[START OF Records to process]

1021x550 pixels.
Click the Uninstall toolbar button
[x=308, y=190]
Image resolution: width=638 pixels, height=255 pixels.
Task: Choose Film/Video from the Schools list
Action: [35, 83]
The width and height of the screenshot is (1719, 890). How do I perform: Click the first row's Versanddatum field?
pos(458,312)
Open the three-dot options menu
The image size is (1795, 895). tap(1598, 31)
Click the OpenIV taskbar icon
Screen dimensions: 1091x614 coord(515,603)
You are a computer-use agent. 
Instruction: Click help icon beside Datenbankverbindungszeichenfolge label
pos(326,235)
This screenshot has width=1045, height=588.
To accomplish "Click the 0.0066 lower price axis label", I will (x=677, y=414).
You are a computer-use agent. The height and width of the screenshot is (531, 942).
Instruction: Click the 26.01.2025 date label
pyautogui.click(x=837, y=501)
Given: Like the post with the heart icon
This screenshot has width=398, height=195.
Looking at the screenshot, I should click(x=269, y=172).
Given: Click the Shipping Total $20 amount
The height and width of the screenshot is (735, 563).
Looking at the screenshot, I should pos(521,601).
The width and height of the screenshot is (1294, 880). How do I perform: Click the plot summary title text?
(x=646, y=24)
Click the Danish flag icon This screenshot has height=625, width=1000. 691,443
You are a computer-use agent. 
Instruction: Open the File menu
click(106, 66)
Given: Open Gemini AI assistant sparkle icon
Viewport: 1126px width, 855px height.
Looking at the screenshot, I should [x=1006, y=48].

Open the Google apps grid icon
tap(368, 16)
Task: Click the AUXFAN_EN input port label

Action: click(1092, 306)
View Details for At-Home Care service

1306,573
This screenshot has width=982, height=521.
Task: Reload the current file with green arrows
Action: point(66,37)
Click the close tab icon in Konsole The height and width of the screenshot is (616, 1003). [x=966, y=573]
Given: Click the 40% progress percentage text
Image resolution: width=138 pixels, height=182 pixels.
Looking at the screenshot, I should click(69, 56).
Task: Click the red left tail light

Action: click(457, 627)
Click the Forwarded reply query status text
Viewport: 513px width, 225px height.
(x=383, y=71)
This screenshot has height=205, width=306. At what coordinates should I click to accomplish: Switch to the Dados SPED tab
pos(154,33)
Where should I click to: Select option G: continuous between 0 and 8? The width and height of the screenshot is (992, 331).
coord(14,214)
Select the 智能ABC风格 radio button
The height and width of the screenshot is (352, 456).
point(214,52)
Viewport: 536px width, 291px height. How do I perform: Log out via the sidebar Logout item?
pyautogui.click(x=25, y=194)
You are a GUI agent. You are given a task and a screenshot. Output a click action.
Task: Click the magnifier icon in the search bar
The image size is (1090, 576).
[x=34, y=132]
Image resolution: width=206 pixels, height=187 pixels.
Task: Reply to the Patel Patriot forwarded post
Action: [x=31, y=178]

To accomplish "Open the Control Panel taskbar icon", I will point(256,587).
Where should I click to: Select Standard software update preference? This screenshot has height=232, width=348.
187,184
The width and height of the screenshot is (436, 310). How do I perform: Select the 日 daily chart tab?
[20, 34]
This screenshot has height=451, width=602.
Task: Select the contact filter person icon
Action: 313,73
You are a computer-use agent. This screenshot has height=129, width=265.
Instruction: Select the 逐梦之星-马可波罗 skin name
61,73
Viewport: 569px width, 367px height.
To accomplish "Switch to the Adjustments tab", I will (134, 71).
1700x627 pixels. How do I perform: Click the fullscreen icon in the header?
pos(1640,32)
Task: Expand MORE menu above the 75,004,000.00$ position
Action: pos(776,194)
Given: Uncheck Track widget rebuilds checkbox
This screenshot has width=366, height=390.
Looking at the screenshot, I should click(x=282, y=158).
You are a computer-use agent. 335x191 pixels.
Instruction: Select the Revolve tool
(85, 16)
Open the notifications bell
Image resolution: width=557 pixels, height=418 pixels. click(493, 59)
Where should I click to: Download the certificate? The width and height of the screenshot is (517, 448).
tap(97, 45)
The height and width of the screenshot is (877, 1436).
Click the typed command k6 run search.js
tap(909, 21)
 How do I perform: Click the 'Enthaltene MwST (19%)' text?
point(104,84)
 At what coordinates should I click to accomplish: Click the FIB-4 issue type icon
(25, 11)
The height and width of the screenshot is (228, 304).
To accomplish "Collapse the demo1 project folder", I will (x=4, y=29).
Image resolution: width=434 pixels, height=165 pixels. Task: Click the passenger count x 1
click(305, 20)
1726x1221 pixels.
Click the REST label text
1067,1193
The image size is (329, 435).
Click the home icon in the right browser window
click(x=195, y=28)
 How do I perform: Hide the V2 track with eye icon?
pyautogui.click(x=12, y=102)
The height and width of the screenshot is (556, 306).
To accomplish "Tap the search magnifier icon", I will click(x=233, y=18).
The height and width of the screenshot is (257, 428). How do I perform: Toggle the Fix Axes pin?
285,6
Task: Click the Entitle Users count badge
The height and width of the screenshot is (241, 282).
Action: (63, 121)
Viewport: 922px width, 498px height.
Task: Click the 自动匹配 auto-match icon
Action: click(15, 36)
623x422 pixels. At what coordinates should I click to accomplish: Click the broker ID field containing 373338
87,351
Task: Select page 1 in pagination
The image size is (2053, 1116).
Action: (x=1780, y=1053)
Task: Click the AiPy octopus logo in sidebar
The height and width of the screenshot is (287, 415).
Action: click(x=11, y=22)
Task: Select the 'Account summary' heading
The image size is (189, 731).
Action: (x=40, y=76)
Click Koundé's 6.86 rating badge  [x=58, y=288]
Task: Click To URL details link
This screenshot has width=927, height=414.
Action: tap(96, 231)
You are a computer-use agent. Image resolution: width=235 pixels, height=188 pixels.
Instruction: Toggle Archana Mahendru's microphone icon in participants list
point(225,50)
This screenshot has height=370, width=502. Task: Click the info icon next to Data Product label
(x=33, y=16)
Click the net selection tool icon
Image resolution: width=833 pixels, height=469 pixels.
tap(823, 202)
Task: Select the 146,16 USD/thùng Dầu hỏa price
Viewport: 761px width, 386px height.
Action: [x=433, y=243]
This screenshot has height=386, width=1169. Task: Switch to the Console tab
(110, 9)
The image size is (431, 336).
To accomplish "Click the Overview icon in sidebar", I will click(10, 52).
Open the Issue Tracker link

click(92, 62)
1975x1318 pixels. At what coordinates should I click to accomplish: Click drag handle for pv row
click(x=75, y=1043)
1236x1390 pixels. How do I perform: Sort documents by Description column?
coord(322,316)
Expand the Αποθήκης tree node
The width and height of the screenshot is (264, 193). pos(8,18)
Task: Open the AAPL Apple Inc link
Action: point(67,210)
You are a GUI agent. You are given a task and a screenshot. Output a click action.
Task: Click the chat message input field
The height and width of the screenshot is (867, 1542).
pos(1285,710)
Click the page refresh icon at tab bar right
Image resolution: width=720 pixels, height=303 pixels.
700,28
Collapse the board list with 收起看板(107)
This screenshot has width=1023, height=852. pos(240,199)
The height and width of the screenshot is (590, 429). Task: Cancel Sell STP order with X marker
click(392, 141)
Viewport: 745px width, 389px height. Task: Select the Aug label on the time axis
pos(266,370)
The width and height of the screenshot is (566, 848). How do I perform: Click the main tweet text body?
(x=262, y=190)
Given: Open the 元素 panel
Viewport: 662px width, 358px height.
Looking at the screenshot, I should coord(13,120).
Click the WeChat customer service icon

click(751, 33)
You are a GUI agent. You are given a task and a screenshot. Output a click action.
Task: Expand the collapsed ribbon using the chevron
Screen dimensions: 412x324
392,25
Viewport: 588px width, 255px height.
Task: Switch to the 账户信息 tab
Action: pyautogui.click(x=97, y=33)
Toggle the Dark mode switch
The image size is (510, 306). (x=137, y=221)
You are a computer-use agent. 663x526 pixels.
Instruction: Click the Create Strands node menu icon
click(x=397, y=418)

[END OF Records to process]

### Task details
Reproduce all of the material above, replacing "OpenIV" with "Steam" and leaving every other character unchanged.

### Full response
1021x550 pixels.
Click the Uninstall toolbar button
[x=308, y=190]
Image resolution: width=638 pixels, height=255 pixels.
Task: Choose Film/Video from the Schools list
Action: [35, 83]
The width and height of the screenshot is (1719, 890). How do I perform: Click the first row's Versanddatum field?
pos(458,312)
Open the three-dot options menu
The image size is (1795, 895). tap(1598, 31)
Click the Steam taskbar icon
Screen dimensions: 1091x614 coord(515,603)
You are a computer-use agent. 
Instruction: Click help icon beside Datenbankverbindungszeichenfolge label
pos(326,235)
This screenshot has width=1045, height=588.
To accomplish "Click the 0.0066 lower price axis label", I will (x=677, y=414).
You are a computer-use agent. The height and width of the screenshot is (531, 942).
Instruction: Click the 26.01.2025 date label
pyautogui.click(x=837, y=501)
Given: Like the post with the heart icon
This screenshot has width=398, height=195.
Looking at the screenshot, I should click(x=269, y=172).
Given: Click the Shipping Total $20 amount
The height and width of the screenshot is (735, 563).
Looking at the screenshot, I should pos(521,601).
The width and height of the screenshot is (1294, 880). How do I perform: Click the plot summary title text?
(x=646, y=24)
Click the Danish flag icon This screenshot has height=625, width=1000. 691,443
You are a computer-use agent. 
Instruction: Open the File menu
click(106, 66)
Given: Open Gemini AI assistant sparkle icon
Viewport: 1126px width, 855px height.
Looking at the screenshot, I should [x=1006, y=48].

Open the Google apps grid icon
tap(368, 16)
Task: Click the AUXFAN_EN input port label

Action: click(1092, 306)
View Details for At-Home Care service

1306,573
This screenshot has width=982, height=521.
Task: Reload the current file with green arrows
Action: point(66,37)
Click the close tab icon in Konsole The height and width of the screenshot is (616, 1003). [x=966, y=573]
Given: Click the 40% progress percentage text
Image resolution: width=138 pixels, height=182 pixels.
Looking at the screenshot, I should click(69, 56).
Task: Click the red left tail light

Action: click(457, 627)
Click the Forwarded reply query status text
Viewport: 513px width, 225px height.
(x=383, y=71)
This screenshot has height=205, width=306. At what coordinates should I click to accomplish: Switch to the Dados SPED tab
pos(154,33)
Where should I click to: Select option G: continuous between 0 and 8? The width and height of the screenshot is (992, 331).
coord(14,214)
Select the 智能ABC风格 radio button
The height and width of the screenshot is (352, 456).
point(214,52)
Viewport: 536px width, 291px height. How do I perform: Log out via the sidebar Logout item?
pyautogui.click(x=25, y=194)
You are a GUI agent. You are given a task and a screenshot. Output a click action.
Task: Click the magnifier icon in the search bar
The image size is (1090, 576).
[x=34, y=132]
Image resolution: width=206 pixels, height=187 pixels.
Task: Reply to the Patel Patriot forwarded post
Action: [x=31, y=178]

To accomplish "Open the Control Panel taskbar icon", I will point(256,587).
Where should I click to: Select Standard software update preference? This screenshot has height=232, width=348.
187,184
The width and height of the screenshot is (436, 310). How do I perform: Select the 日 daily chart tab?
[20, 34]
This screenshot has height=451, width=602.
Task: Select the contact filter person icon
Action: 313,73
You are a computer-use agent. This screenshot has height=129, width=265.
Instruction: Select the 逐梦之星-马可波罗 skin name
61,73
Viewport: 569px width, 367px height.
To accomplish "Switch to the Adjustments tab", I will (134, 71).
1700x627 pixels. How do I perform: Click the fullscreen icon in the header?
pos(1640,32)
Task: Expand MORE menu above the 75,004,000.00$ position
Action: pos(776,194)
Given: Uncheck Track widget rebuilds checkbox
This screenshot has width=366, height=390.
Looking at the screenshot, I should click(x=282, y=158).
You are a computer-use agent. 335x191 pixels.
Instruction: Select the Revolve tool
(85, 16)
Open the notifications bell
Image resolution: width=557 pixels, height=418 pixels. click(493, 59)
Where should I click to: Download the certificate? The width and height of the screenshot is (517, 448).
tap(97, 45)
The height and width of the screenshot is (877, 1436).
Click the typed command k6 run search.js
tap(909, 21)
 How do I perform: Click the 'Enthaltene MwST (19%)' text?
point(104,84)
 At what coordinates should I click to accomplish: Click the FIB-4 issue type icon
(25, 11)
The height and width of the screenshot is (228, 304).
To accomplish "Collapse the demo1 project folder", I will (x=4, y=29).
Image resolution: width=434 pixels, height=165 pixels. Task: Click the passenger count x 1
click(305, 20)
1726x1221 pixels.
Click the REST label text
1067,1193
The image size is (329, 435).
Click the home icon in the right browser window
click(x=195, y=28)
 How do I perform: Hide the V2 track with eye icon?
pyautogui.click(x=12, y=102)
The height and width of the screenshot is (556, 306).
To accomplish "Tap the search magnifier icon", I will click(x=233, y=18).
The height and width of the screenshot is (257, 428). How do I perform: Toggle the Fix Axes pin?
285,6
Task: Click the Entitle Users count badge
The height and width of the screenshot is (241, 282).
Action: (63, 121)
Viewport: 922px width, 498px height.
Task: Click the 自动匹配 auto-match icon
Action: click(15, 36)
623x422 pixels. At what coordinates should I click to accomplish: Click the broker ID field containing 373338
87,351
Task: Select page 1 in pagination
The image size is (2053, 1116).
Action: (x=1780, y=1053)
Task: Click the AiPy octopus logo in sidebar
The height and width of the screenshot is (287, 415).
Action: click(x=11, y=22)
Task: Select the 'Account summary' heading
The image size is (189, 731).
Action: (x=40, y=76)
Click Koundé's 6.86 rating badge  [x=58, y=288]
Task: Click To URL details link
This screenshot has width=927, height=414.
Action: tap(96, 231)
You are a computer-use agent. Image resolution: width=235 pixels, height=188 pixels.
Instruction: Toggle Archana Mahendru's microphone icon in participants list
point(225,50)
This screenshot has height=370, width=502. Task: Click the info icon next to Data Product label
(x=33, y=16)
Click the net selection tool icon
Image resolution: width=833 pixels, height=469 pixels.
tap(823, 202)
Task: Select the 146,16 USD/thùng Dầu hỏa price
Viewport: 761px width, 386px height.
Action: [x=433, y=243]
This screenshot has height=386, width=1169. Task: Switch to the Console tab
(110, 9)
The image size is (431, 336).
To accomplish "Click the Overview icon in sidebar", I will click(10, 52).
Open the Issue Tracker link

click(92, 62)
1975x1318 pixels. At what coordinates should I click to accomplish: Click drag handle for pv row
click(x=75, y=1043)
1236x1390 pixels. How do I perform: Sort documents by Description column?
coord(322,316)
Expand the Αποθήκης tree node
The width and height of the screenshot is (264, 193). pos(8,18)
Task: Open the AAPL Apple Inc link
Action: point(67,210)
You are a GUI agent. You are given a task and a screenshot. Output a click action.
Task: Click the chat message input field
The height and width of the screenshot is (867, 1542).
pos(1285,710)
Click the page refresh icon at tab bar right
Image resolution: width=720 pixels, height=303 pixels.
700,28
Collapse the board list with 收起看板(107)
This screenshot has width=1023, height=852. pos(240,199)
The height and width of the screenshot is (590, 429). Task: Cancel Sell STP order with X marker
click(392, 141)
Viewport: 745px width, 389px height. Task: Select the Aug label on the time axis
pos(266,370)
The width and height of the screenshot is (566, 848). How do I perform: Click the main tweet text body?
(x=262, y=190)
Given: Open the 元素 panel
Viewport: 662px width, 358px height.
Looking at the screenshot, I should coord(13,120).
Click the WeChat customer service icon

click(751, 33)
You are a GUI agent. You are given a task and a screenshot. Output a click action.
Task: Expand the collapsed ribbon using the chevron
Screen dimensions: 412x324
392,25
Viewport: 588px width, 255px height.
Task: Switch to the 账户信息 tab
Action: pyautogui.click(x=97, y=33)
Toggle the Dark mode switch
The image size is (510, 306). (x=137, y=221)
You are a computer-use agent. 663x526 pixels.
Instruction: Click the Create Strands node menu icon
click(x=397, y=418)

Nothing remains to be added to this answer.